**Set task**.
Could you give only the lines of the data below from the one containing "This screenshot has width=1516, height=784." through the end as a numbered list, leaving out any blank lines?

**Item position entries**.
******
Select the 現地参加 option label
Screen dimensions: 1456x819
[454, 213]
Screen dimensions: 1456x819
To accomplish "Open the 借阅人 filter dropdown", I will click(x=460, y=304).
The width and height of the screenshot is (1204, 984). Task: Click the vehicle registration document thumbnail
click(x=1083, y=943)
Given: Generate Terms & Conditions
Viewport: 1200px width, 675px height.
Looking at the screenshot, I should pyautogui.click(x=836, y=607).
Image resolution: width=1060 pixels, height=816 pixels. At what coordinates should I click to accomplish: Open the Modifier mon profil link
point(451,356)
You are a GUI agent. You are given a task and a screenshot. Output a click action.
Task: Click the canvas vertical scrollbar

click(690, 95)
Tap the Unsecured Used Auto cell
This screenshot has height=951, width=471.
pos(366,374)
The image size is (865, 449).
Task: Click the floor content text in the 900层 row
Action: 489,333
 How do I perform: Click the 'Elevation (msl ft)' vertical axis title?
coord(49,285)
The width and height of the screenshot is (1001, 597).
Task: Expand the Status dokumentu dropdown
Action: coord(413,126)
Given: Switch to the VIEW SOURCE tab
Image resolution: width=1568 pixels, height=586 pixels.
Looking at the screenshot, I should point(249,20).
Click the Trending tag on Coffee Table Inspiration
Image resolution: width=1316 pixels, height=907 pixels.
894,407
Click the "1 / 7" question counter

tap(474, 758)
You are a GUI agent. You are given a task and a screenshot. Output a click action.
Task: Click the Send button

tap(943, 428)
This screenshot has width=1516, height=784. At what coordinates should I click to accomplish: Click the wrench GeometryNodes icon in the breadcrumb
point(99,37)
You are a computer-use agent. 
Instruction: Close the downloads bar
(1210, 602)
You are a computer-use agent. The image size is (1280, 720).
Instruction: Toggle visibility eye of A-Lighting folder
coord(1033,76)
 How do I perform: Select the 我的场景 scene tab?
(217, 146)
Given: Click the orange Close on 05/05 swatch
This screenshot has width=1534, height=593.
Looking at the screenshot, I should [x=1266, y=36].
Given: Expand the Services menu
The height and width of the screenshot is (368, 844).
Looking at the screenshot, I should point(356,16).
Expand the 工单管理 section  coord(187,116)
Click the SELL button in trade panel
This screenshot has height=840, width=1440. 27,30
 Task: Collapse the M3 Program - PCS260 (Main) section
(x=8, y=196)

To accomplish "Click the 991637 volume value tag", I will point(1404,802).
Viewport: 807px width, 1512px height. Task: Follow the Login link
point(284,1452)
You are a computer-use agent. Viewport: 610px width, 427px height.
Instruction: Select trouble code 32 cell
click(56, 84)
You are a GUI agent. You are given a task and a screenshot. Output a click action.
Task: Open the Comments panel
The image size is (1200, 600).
******
**Answer to the problem**.
1. This screenshot has width=1516, height=784. At what coordinates should I click to accomplish: Click the wrench GeometryNodes icon in the breadcrumb
2. point(99,37)
3. You are a computer-use agent. 
4. Instruction: Close the downloads bar
5. (1210, 602)
6. You are a computer-use agent. The image size is (1280, 720).
7. Instruction: Toggle visibility eye of A-Lighting folder
8. coord(1033,76)
9.  How do I perform: Select the 我的场景 scene tab?
10. (217, 146)
11. Given: Click the orange Close on 05/05 swatch
12. This screenshot has width=1534, height=593.
13. Looking at the screenshot, I should [x=1266, y=36].
14. Given: Expand the Services menu
15. The height and width of the screenshot is (368, 844).
16. Looking at the screenshot, I should point(356,16).
17. Expand the 工单管理 section  coord(187,116)
18. Click the SELL button in trade panel
19. This screenshot has height=840, width=1440. 27,30
20.  Task: Collapse the M3 Program - PCS260 (Main) section
21. (x=8, y=196)
22. To accomplish "Click the 991637 volume value tag", I will point(1404,802).
23. Viewport: 807px width, 1512px height. Task: Follow the Login link
24. point(284,1452)
25. You are a computer-use agent. Viewport: 610px width, 427px height.
26. Instruction: Select trouble code 32 cell
27. click(56, 84)
28. You are a GUI agent. You are given a task and a screenshot. Output a click action.
29. Task: Open the Comments panel
30. The image size is (1200, 600).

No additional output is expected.